**TASK TO CARRY OUT:** Return every line of the items below that contains the word "icon", copying each line in full.

**ENTRIES SUPPLIED:**
--------------------------------------------------
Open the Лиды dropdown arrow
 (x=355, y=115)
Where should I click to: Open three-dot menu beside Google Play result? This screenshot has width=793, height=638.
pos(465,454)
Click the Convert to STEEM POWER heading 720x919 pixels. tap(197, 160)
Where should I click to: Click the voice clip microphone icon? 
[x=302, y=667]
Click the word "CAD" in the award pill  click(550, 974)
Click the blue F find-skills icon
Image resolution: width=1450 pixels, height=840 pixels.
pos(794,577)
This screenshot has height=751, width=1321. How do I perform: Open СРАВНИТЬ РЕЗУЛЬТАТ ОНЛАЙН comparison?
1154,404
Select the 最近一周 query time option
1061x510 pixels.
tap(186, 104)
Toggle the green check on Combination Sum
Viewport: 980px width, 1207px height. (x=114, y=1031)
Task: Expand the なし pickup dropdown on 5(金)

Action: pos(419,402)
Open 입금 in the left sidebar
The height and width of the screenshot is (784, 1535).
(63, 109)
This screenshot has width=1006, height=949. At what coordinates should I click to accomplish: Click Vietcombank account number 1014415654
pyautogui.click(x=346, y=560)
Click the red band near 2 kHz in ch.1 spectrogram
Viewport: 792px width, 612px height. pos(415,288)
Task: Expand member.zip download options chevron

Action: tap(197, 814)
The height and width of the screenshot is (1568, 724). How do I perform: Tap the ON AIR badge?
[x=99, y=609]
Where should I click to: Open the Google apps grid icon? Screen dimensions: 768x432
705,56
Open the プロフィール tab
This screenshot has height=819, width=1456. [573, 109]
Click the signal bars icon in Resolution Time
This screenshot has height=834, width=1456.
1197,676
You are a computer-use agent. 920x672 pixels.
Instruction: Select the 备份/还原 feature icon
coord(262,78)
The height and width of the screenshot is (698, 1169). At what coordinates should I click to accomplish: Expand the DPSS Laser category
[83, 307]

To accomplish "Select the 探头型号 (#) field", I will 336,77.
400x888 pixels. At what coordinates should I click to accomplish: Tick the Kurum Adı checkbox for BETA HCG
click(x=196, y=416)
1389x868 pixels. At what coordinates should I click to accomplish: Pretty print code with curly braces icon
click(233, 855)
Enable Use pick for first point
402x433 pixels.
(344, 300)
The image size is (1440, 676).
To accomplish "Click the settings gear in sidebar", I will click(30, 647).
--------------------------------------------------
**SOLUTION:**
Where should I click to: Click the voice clip microphone icon? 
Click the blue F find-skills icon
Where should I click to: Open the Google apps grid icon? Screen dimensions: 768x432
Click the signal bars icon in Resolution Time
Instruction: Select the 备份/还原 feature icon
1389x868 pixels. At what coordinates should I click to accomplish: Pretty print code with curly braces icon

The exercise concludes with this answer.